Ballottaggi, l’affluenza cala ancora ma rimane sui livelli delle comunali 2012

di Vincenzo Emanuele

 Nel giorno dello storico cappotto del centrosinistra ai danni del centrodestra (il conteggio finale è di 16-0 nei comuni capoluogo) l’altro dato da registrare è l’ulteriore abbassamento della partecipazione elettorale. L’affluenza era già crollata due settimane fa rispetto alle ultime comunali (60,5% nei 92 comuni superiori con un calo di 16,2 punti), oggi arretra di altri 11,2 punti nei 66 comuni superiori ai 15.000 abitanti in cui ha avuto luogo il turno di ballottaggio. La partecipazione è infatti scesa sotto la soglia simbolica del 50% dei votanti (48,6%).
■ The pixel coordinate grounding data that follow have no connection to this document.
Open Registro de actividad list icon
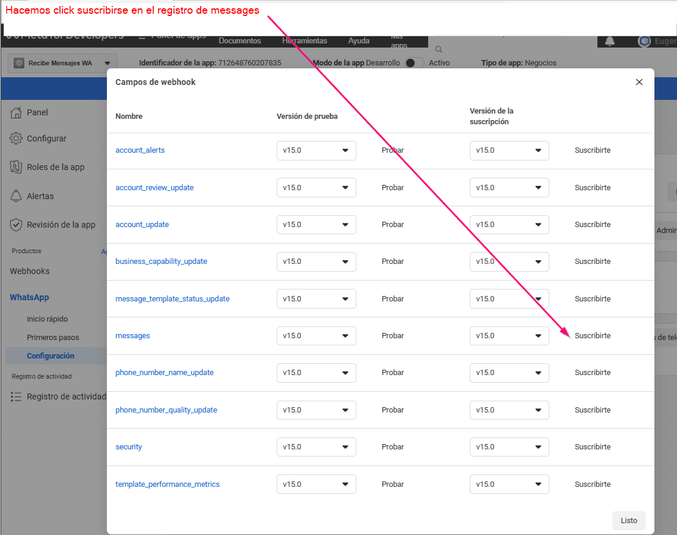The image size is (677, 535). pyautogui.click(x=17, y=396)
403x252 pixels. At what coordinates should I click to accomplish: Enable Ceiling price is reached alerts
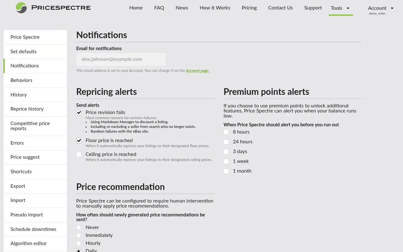(x=79, y=154)
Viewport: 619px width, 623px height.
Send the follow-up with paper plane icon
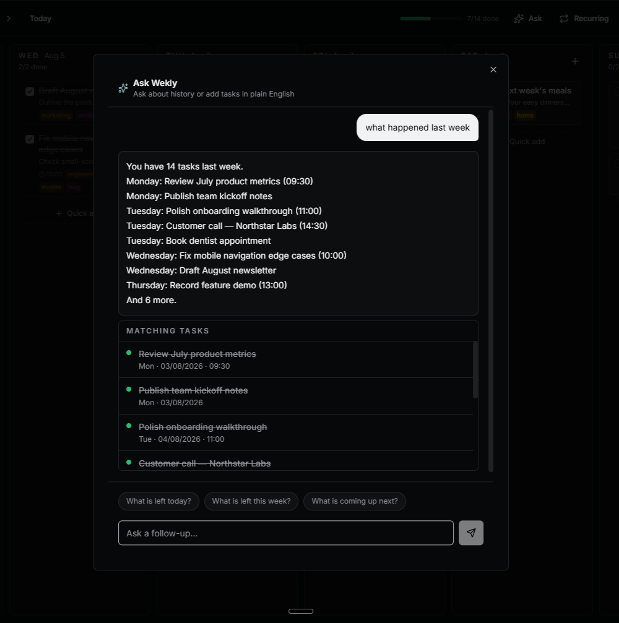470,533
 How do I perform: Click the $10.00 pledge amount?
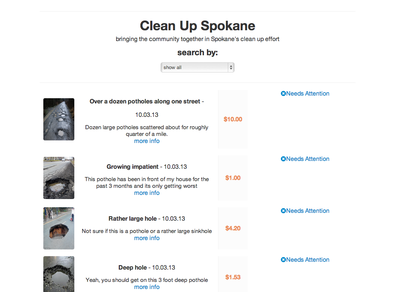pyautogui.click(x=233, y=119)
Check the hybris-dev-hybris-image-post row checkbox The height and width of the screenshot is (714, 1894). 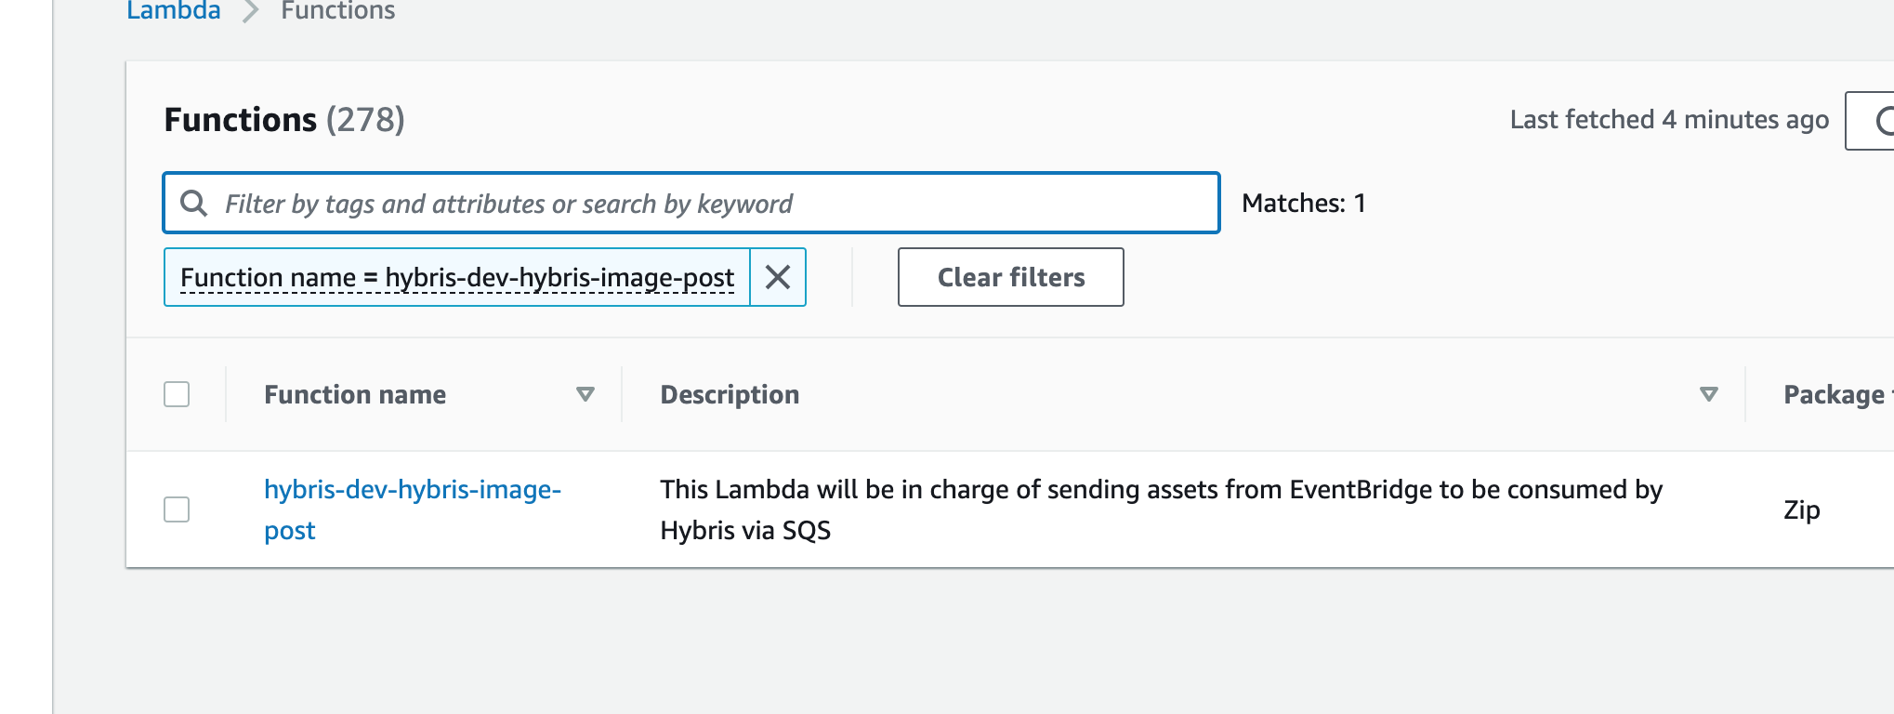pyautogui.click(x=177, y=509)
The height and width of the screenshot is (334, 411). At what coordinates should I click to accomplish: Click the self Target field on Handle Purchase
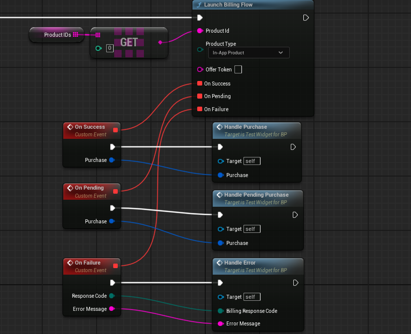252,161
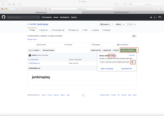164x116 pixels.
Task: Click the Preview markup pen icon
Action: click(x=116, y=5)
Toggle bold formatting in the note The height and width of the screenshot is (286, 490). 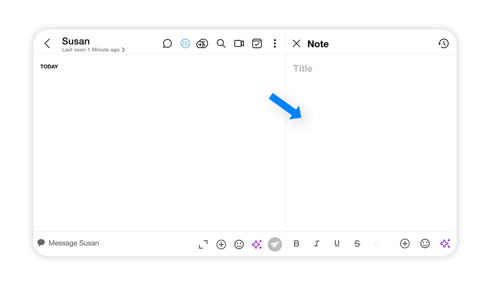click(x=296, y=244)
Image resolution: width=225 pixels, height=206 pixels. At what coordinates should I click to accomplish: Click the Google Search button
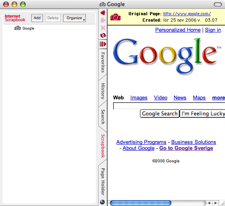click(x=160, y=114)
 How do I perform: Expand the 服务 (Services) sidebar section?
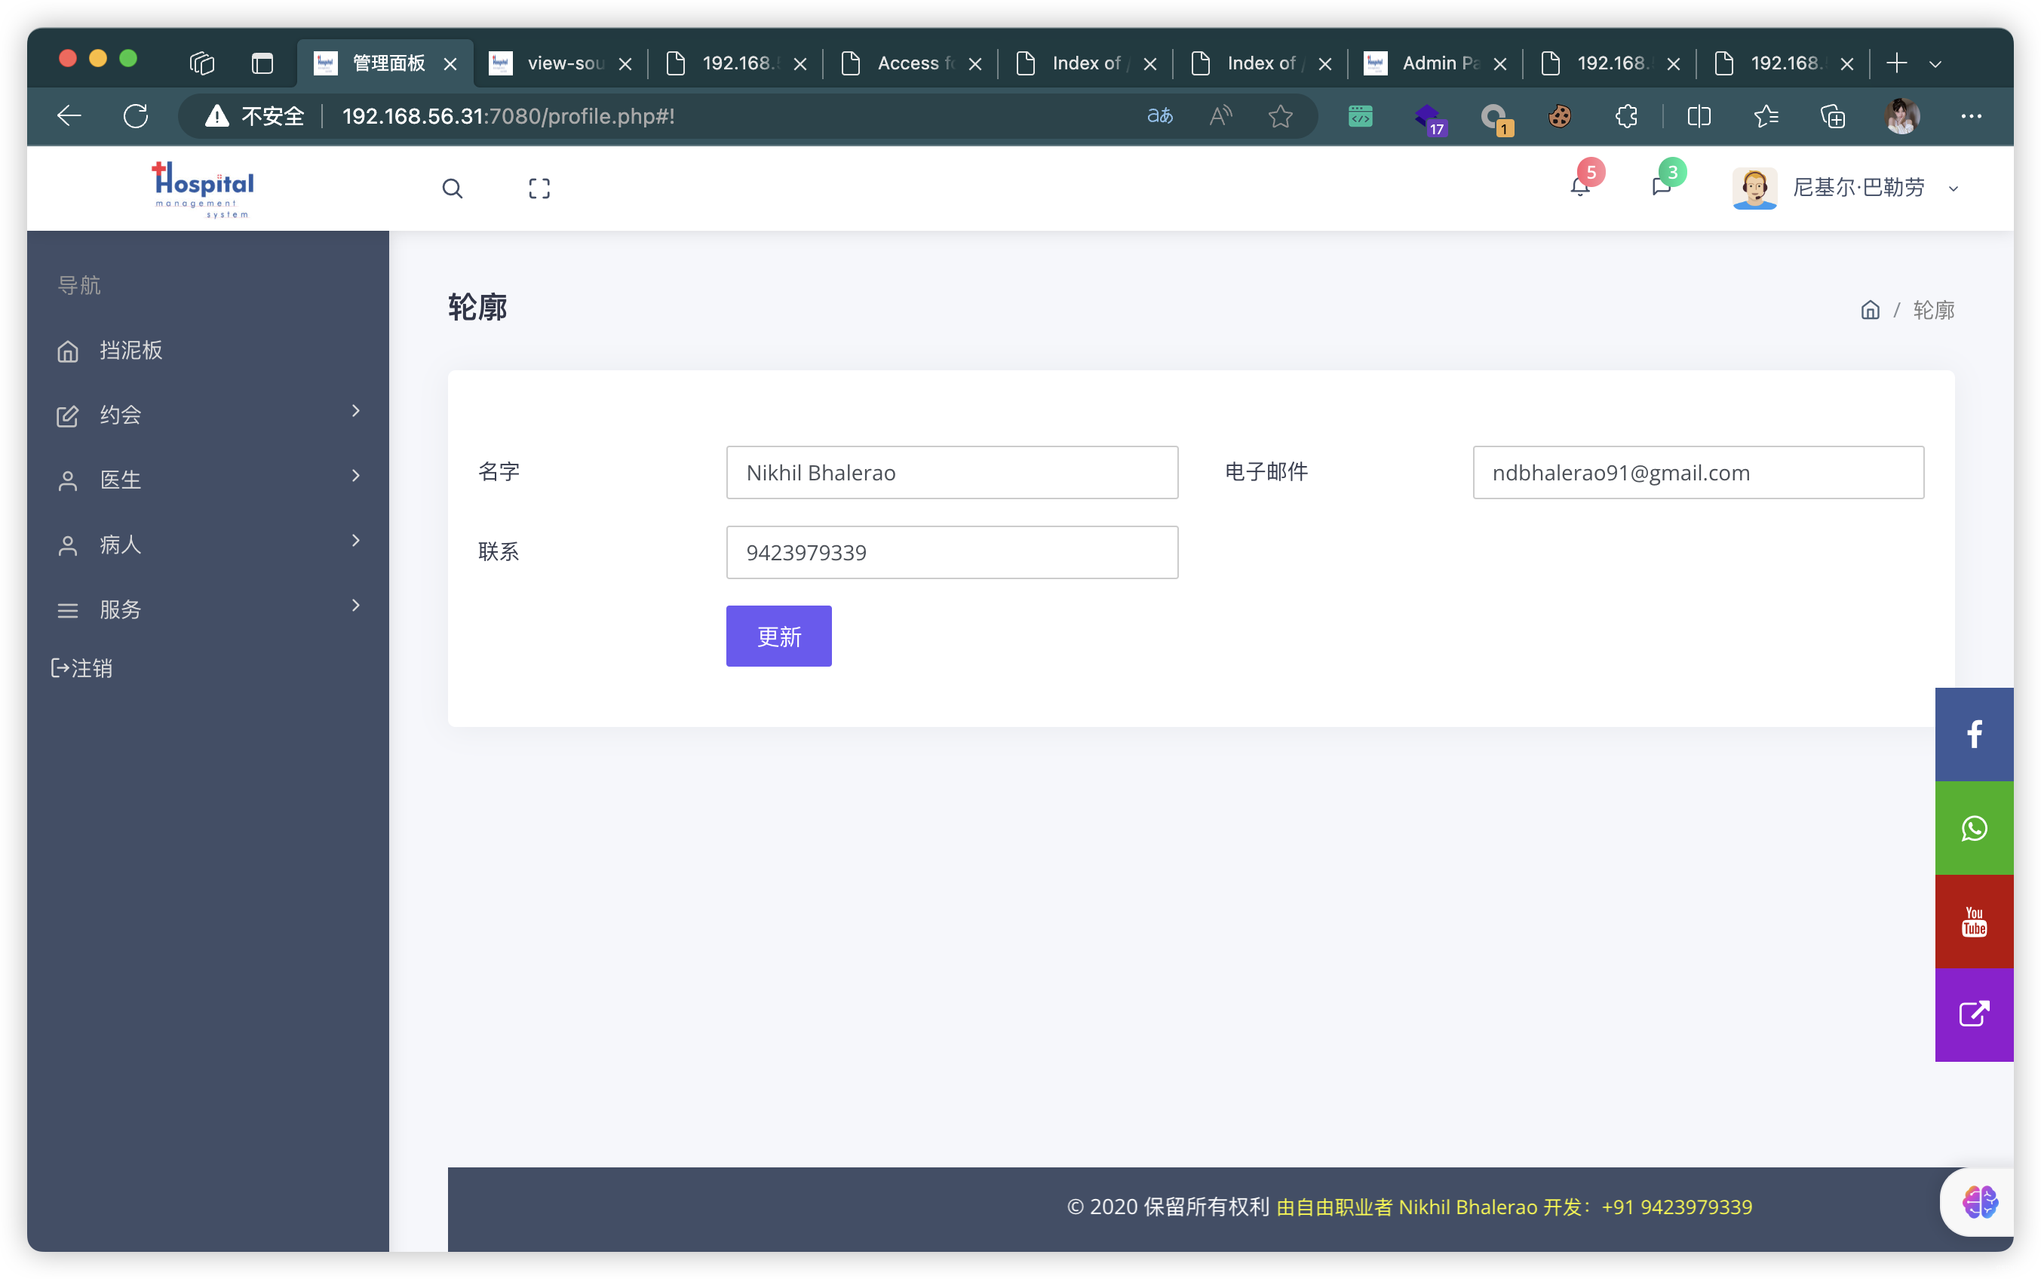(x=211, y=607)
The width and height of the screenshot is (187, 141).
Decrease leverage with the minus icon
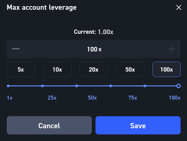(x=16, y=49)
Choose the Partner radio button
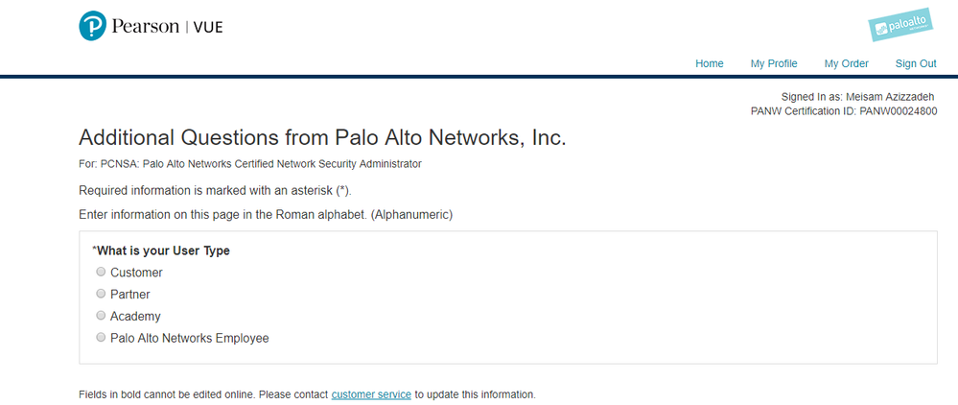 click(101, 295)
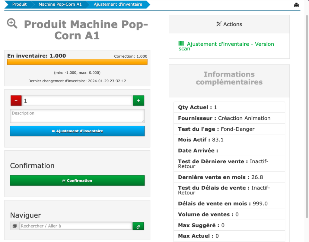Screen dimensions: 309x242
Task: Focus the quantity input field
Action: point(77,101)
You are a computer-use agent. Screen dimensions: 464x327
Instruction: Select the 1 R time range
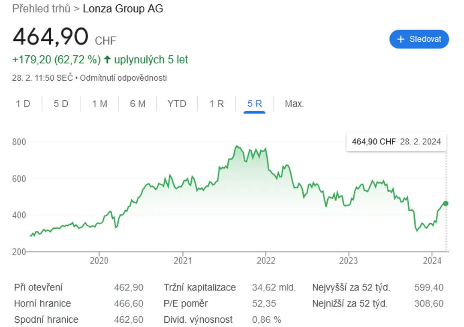217,104
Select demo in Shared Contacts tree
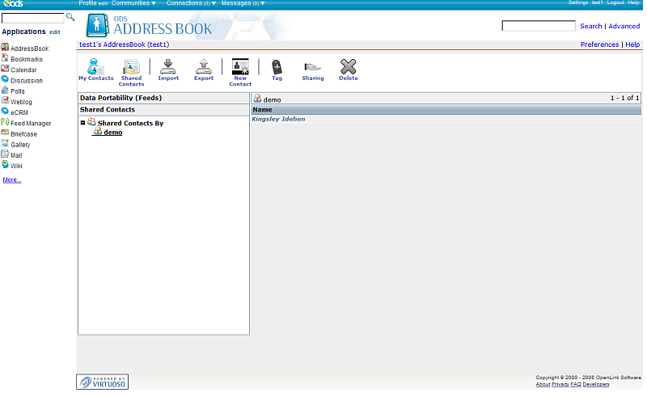Viewport: 647px width, 397px height. (112, 132)
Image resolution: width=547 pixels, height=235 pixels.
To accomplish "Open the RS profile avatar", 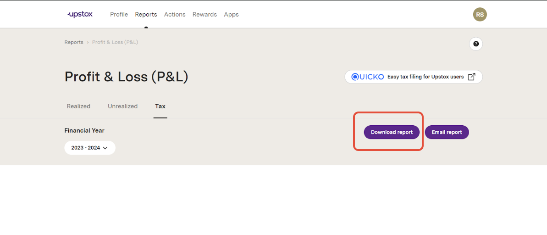I will pos(480,14).
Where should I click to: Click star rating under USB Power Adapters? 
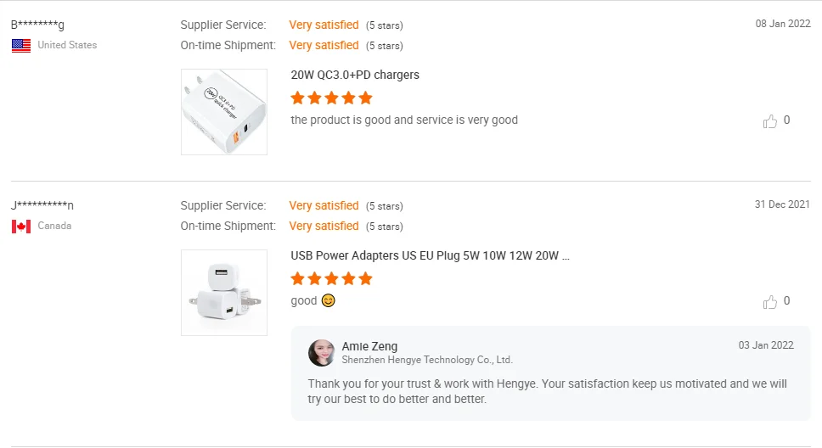coord(331,278)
Escludendo dall’aggregato il caso elettoralmente “pesante” del comune di Roma, in cui l’affluenza è scesa un po’ meno (-7,7 punti) ma è rimasta inferiore alla media nazionale (45,1%), la partecipazione complessiva degli altri 65 comuni è stata leggermente superiore alla metà degli aventi diritto (52,4%), con un calo di ben 15 punti rispetto a due settimane fa (vedi Tabella 1).

Tab. 1 Confronto fra partecipazione al I e al II turno 2013 nei diversi aggregati.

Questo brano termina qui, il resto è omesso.